Problem description.
For each line of the data below that contains "will", return that line.

Data records.
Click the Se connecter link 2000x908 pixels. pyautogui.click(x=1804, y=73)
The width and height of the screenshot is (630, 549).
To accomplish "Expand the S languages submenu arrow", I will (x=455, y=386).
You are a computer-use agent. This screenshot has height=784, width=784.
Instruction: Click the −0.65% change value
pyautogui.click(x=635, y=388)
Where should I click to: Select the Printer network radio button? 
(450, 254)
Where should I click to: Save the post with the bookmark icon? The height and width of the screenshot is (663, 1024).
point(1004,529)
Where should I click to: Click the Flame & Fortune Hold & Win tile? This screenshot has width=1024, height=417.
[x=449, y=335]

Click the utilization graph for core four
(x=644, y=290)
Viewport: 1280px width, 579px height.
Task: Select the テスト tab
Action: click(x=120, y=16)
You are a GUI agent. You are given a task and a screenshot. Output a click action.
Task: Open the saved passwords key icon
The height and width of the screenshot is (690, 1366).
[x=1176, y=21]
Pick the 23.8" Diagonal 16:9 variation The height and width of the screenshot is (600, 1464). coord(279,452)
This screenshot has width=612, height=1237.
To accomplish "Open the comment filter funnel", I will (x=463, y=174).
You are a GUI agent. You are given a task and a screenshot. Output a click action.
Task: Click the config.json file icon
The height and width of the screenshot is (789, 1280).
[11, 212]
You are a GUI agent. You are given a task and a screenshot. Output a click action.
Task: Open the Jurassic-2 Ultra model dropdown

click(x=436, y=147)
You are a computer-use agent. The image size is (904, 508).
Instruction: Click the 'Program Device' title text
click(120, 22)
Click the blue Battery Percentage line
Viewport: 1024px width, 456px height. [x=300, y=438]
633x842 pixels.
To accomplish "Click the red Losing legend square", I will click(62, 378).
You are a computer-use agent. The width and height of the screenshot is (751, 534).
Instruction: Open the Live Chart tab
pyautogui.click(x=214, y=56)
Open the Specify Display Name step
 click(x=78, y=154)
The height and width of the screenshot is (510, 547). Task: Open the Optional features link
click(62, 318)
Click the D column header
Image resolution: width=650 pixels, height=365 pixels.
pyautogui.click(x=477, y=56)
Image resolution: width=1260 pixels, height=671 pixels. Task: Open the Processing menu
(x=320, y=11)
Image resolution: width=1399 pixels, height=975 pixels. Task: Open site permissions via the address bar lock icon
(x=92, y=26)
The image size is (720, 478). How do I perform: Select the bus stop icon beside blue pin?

Exercise output.
To accomplish "Expand the S languages submenu arrow", I will (x=455, y=386).
To accomplish "Open the comment filter funnel", I will (x=463, y=174).
To accomplish "Click the red Losing legend square", I will click(62, 378).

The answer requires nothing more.